• **Given request**:
Copy out the following data line by line, reproducing every character, space, and line break unchanged.

• **Task inputs**:
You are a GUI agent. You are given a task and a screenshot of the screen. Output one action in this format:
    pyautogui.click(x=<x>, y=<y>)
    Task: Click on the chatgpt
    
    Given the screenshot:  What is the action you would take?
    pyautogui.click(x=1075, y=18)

• **Exercise result**:
You are a GUI agent. You are given a task and a screenshot of the screen. Output one action in this format:
    pyautogui.click(x=<x>, y=<y>)
    Task: Click on the chatgpt
    
    Given the screenshot:  What is the action you would take?
    pyautogui.click(x=1075, y=18)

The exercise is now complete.